- [Exercise inputs]:
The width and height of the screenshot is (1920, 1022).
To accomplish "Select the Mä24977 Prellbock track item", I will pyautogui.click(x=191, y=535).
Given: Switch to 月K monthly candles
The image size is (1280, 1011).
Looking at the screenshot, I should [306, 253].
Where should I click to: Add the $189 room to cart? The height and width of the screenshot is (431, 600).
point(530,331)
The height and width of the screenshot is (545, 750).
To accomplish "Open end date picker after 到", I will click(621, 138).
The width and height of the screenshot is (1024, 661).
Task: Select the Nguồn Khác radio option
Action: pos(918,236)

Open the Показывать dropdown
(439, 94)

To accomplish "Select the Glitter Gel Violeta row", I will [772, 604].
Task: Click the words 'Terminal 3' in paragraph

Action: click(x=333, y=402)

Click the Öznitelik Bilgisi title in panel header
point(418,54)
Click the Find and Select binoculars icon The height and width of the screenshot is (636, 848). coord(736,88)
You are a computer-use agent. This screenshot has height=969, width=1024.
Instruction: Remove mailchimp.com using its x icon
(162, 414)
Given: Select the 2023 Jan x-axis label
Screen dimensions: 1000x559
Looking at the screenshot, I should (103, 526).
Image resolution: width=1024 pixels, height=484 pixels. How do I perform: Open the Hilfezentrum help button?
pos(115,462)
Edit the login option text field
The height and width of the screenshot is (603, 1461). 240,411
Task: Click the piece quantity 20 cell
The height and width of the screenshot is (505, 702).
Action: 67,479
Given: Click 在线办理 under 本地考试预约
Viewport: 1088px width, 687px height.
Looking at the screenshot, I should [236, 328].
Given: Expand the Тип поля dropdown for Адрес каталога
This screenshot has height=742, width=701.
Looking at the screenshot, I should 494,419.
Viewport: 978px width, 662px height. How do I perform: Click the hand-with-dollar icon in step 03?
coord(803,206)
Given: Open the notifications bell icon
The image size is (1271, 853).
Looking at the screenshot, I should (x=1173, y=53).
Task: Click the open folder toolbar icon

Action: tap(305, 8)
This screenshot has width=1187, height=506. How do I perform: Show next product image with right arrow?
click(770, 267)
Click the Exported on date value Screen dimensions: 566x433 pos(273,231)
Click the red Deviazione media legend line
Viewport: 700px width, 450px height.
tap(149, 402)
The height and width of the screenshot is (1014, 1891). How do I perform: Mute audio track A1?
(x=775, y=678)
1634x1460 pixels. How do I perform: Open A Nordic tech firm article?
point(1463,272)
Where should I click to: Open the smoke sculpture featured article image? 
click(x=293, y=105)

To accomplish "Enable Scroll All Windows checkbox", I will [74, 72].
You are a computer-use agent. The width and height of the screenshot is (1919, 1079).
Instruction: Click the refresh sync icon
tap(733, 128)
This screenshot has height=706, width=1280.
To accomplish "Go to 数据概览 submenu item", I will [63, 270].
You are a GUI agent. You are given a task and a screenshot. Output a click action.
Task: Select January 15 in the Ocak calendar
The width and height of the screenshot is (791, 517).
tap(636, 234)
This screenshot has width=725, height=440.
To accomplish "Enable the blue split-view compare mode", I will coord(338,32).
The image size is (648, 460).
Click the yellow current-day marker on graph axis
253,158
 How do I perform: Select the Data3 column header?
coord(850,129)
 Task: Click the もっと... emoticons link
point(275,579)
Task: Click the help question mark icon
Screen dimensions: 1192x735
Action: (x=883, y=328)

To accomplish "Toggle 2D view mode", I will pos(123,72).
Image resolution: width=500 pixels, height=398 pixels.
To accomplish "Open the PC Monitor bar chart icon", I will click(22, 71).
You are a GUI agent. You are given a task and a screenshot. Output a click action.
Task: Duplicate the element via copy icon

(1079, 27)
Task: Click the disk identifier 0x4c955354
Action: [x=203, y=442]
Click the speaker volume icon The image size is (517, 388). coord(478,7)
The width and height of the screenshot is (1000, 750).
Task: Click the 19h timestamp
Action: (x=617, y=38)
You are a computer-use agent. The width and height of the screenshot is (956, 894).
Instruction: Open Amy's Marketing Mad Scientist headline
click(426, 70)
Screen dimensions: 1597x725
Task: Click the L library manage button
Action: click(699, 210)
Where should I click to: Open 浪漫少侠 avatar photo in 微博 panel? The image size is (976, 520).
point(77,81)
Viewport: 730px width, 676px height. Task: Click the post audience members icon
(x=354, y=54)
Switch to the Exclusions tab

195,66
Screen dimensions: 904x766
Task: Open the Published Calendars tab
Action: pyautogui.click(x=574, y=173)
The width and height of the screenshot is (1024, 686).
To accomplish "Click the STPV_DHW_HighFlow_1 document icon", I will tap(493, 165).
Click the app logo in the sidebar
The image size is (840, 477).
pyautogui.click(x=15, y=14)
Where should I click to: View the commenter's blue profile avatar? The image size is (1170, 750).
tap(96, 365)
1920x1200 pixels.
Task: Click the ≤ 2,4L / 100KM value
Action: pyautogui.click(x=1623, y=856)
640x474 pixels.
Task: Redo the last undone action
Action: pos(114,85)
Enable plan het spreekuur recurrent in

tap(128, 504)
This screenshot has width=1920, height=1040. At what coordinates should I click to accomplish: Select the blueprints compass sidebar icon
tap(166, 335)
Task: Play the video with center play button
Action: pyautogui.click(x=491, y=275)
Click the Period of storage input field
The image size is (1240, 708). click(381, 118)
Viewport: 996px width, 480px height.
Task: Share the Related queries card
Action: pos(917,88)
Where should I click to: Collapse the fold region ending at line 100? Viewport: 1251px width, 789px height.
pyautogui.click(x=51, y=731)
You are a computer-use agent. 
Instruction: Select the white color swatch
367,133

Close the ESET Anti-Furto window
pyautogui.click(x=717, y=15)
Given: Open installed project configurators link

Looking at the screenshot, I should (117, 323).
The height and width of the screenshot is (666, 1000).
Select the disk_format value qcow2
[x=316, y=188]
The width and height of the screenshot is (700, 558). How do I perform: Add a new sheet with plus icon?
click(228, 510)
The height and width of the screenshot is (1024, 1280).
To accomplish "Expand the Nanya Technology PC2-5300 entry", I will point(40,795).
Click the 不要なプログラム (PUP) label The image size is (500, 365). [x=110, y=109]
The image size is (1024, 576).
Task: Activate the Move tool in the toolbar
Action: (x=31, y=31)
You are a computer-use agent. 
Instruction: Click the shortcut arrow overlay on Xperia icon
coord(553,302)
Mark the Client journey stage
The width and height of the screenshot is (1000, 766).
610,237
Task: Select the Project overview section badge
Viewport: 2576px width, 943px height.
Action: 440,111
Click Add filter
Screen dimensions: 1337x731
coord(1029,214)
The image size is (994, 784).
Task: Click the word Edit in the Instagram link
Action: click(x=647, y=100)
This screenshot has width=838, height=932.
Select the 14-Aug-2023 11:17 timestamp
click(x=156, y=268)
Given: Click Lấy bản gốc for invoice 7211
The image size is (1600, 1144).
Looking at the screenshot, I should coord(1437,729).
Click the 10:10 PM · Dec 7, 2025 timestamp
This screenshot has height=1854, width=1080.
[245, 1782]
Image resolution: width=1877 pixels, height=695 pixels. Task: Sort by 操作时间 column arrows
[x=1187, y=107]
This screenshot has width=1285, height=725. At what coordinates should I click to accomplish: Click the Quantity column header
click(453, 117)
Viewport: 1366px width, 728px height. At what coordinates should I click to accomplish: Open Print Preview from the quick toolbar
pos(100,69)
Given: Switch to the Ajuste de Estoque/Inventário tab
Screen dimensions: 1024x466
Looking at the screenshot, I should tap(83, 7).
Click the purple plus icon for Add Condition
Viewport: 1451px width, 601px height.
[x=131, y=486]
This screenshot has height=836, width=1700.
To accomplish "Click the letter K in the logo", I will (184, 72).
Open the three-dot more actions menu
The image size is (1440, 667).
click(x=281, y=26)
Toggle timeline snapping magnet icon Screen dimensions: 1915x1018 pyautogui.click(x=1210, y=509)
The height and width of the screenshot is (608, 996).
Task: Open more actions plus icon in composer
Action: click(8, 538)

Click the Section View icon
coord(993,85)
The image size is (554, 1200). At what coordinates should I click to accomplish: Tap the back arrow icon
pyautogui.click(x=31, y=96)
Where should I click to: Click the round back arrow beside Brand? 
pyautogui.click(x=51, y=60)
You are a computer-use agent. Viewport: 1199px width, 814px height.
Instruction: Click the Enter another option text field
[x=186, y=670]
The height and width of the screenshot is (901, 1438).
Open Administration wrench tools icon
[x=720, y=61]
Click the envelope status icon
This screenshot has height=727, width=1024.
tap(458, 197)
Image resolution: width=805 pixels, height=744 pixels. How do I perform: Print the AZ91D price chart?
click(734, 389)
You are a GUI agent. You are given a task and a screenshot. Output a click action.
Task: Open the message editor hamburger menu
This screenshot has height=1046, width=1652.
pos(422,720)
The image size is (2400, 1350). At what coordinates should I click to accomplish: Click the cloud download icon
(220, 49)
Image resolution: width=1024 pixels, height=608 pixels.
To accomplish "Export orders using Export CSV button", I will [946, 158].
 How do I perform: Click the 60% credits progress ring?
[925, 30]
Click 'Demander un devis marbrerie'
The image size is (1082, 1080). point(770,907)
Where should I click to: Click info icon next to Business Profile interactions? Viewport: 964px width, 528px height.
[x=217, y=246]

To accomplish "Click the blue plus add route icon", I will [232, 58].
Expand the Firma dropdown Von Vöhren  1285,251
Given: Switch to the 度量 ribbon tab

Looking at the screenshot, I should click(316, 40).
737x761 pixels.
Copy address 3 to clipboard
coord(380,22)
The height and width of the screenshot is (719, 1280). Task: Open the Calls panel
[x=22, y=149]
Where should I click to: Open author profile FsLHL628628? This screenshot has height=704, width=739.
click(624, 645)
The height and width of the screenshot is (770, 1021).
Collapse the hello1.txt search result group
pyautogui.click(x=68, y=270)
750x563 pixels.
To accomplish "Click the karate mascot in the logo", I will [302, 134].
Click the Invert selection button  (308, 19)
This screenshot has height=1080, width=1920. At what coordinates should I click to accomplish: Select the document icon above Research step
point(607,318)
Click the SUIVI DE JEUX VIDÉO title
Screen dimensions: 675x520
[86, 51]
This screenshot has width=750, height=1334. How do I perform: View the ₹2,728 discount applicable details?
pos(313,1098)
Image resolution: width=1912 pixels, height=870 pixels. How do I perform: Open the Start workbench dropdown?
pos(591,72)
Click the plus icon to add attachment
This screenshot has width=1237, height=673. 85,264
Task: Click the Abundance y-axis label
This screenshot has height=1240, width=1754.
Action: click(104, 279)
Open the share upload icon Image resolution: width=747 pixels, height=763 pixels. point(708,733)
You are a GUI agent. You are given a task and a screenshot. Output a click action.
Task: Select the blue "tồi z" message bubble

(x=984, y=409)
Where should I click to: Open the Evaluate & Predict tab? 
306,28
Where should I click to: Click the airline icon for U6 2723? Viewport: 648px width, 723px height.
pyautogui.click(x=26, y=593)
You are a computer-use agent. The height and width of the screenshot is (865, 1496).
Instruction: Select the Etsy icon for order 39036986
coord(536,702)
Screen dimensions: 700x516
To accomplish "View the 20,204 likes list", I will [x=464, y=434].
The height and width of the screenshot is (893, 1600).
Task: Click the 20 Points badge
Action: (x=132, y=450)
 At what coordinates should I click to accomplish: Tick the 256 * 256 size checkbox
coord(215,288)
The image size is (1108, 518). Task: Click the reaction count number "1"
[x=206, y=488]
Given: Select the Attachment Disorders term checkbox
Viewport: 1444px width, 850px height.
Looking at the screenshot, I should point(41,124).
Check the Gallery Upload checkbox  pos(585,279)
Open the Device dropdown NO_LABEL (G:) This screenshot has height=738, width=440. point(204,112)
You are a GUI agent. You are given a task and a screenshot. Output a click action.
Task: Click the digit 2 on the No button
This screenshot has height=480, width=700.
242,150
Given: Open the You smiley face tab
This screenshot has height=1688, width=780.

- [The problem]:
Answer with a number only: how many lines above include the word "item"?

- [Exercise answer]:
2